花火は煙が晴れるのを待って、少しの間止んでいた。
「大介さんと青さん、何処行ったんでしょうね」思い出したように、岸が言った。
「さあ……何やってんだか」
「議長もどっか行っちゃうし。夏の打ち合わせするって言い出したのは議長と彼女なのに」
「顔見たかっただけなんじゃないか」
「そうかなあ……青さん、電話掛けてきた時はすっごく緊張してて、何か重大な話があるみたいに言ってたんだけど」
「だから、多分、電話で話しているうちに解決したんだ。
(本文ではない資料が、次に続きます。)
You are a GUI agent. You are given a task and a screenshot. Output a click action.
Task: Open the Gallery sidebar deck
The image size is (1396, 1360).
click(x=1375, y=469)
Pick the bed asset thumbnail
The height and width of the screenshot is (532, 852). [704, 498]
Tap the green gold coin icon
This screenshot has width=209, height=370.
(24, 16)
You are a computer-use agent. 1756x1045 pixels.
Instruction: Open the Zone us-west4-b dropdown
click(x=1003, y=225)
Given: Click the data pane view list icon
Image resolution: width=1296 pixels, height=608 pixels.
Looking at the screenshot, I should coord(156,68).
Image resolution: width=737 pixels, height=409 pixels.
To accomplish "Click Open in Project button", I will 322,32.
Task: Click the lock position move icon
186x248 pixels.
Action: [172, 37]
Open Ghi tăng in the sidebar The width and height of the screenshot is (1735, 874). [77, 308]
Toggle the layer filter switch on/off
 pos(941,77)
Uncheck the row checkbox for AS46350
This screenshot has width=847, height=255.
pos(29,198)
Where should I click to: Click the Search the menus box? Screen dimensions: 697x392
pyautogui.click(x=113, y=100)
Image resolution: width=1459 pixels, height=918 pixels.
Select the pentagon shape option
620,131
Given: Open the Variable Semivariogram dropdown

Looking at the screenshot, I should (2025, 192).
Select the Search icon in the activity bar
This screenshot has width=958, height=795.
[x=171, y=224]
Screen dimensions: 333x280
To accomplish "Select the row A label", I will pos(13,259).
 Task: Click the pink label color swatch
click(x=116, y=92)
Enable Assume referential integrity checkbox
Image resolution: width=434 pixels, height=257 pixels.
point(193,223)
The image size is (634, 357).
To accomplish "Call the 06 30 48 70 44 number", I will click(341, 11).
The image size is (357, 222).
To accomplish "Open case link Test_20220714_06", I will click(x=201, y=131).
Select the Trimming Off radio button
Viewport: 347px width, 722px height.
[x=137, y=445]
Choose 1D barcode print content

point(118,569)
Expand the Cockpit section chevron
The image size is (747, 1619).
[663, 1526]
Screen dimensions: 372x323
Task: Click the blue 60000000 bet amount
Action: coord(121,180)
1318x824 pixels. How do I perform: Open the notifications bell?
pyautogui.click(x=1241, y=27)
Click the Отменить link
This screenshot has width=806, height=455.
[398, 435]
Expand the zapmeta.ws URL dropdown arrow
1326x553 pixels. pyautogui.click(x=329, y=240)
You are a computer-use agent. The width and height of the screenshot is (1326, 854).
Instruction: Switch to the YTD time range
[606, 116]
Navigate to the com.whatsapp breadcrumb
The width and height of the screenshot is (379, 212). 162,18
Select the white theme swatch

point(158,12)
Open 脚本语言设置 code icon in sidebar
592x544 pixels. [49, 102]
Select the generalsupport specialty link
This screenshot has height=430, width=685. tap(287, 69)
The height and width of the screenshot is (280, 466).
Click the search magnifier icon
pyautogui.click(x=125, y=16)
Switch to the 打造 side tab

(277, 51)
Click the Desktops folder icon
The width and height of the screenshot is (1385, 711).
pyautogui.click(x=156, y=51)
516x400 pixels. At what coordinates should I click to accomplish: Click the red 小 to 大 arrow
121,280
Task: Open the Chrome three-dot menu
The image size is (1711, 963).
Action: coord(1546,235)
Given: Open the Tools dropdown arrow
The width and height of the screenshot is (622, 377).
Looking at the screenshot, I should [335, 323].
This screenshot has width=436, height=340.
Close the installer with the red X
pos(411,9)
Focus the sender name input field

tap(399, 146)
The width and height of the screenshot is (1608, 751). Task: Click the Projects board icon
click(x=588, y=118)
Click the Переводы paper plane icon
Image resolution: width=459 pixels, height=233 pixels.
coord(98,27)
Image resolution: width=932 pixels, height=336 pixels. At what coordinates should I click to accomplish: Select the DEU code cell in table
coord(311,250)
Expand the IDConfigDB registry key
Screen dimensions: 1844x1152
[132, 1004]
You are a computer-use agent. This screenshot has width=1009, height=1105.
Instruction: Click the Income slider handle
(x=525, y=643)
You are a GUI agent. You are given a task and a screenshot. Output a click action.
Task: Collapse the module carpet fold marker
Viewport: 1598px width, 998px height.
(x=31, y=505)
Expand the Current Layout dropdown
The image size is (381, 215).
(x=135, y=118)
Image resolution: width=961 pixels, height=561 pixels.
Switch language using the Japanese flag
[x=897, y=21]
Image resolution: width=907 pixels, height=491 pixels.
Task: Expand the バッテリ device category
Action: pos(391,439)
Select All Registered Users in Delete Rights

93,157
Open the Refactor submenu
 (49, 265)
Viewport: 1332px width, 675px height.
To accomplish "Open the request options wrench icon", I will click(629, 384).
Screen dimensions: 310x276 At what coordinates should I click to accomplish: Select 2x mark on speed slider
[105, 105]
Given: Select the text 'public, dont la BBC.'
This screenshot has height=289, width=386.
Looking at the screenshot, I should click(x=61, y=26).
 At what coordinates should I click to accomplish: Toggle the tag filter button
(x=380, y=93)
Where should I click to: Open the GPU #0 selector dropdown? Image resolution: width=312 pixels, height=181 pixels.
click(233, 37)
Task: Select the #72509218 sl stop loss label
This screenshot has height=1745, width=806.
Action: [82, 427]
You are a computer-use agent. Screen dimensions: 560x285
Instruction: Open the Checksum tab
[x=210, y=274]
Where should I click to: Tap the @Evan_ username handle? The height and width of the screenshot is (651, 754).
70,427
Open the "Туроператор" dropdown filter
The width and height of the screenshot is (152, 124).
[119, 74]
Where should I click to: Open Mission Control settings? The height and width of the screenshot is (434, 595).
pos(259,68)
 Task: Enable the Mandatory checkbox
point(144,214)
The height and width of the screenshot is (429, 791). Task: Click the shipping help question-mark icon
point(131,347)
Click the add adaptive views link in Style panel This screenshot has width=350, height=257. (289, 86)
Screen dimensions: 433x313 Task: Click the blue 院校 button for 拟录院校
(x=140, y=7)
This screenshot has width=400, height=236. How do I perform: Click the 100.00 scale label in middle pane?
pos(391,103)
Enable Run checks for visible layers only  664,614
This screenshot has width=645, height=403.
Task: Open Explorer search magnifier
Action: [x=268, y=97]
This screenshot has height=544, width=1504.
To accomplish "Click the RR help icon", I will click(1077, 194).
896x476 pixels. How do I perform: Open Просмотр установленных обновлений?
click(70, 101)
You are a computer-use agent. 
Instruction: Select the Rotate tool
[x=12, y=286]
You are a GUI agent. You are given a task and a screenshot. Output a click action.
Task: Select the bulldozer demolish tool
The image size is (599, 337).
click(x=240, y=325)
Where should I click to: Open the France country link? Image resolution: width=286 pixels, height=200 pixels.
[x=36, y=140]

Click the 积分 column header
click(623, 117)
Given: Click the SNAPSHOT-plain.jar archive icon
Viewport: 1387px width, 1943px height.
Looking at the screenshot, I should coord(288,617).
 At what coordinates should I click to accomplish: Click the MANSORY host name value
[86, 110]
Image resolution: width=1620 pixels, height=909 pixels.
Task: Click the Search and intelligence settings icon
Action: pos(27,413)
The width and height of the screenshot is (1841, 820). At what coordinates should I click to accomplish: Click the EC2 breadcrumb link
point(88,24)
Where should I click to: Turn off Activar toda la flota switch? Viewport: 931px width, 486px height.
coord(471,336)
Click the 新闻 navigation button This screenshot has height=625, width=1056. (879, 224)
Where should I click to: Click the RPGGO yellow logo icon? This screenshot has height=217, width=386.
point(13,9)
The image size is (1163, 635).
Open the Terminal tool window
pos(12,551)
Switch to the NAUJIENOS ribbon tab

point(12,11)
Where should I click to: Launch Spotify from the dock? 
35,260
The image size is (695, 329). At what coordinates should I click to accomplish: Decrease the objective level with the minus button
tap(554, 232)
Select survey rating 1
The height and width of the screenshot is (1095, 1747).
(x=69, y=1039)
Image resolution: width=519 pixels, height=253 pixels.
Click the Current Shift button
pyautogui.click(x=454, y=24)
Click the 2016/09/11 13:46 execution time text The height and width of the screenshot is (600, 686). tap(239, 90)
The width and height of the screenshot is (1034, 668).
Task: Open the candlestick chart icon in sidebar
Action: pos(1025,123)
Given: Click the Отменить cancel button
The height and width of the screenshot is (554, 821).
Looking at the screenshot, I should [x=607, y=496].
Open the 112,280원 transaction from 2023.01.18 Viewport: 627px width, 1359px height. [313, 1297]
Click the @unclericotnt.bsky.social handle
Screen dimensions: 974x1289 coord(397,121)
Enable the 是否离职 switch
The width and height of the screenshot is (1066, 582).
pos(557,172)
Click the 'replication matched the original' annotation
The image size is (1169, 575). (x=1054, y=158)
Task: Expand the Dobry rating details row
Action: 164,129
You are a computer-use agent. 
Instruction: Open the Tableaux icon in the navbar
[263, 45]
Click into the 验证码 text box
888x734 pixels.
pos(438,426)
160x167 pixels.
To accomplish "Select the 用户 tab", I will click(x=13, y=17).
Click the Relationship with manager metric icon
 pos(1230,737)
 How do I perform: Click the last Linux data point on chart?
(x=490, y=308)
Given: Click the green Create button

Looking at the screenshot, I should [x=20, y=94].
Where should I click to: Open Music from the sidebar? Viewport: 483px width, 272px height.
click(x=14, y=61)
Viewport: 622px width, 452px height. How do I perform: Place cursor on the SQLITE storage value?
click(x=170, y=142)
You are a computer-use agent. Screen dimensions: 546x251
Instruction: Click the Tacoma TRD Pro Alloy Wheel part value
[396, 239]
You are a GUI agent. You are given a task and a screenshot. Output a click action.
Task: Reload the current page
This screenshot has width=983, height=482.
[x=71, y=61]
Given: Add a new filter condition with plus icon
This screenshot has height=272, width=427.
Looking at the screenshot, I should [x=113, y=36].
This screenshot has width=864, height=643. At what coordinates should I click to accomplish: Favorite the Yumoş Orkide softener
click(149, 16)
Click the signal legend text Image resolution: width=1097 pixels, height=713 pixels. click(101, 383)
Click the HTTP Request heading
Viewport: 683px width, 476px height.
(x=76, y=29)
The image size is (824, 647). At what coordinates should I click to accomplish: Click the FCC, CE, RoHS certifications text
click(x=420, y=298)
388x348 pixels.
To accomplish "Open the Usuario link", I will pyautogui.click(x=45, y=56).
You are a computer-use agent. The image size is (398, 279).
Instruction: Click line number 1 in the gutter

俺もハナダさんが電話してる時そばにいたけど、そんな感じだったから」
「そうか……なら、抜けた事のことかな……」
「ことのこと?」
「妙な所で拘るんだな、絵馬……昔から変わってない」岸は思い浮かべて微笑んだ。
「その、エマって、ハナダさんの名前?」
「そう、水無絵馬。僕らの敵の、娘だ」
「……え? 敵?」
花火が再開される。
「……敵?」
柾はもう一度聞き返した。岸は黙って笑っていた。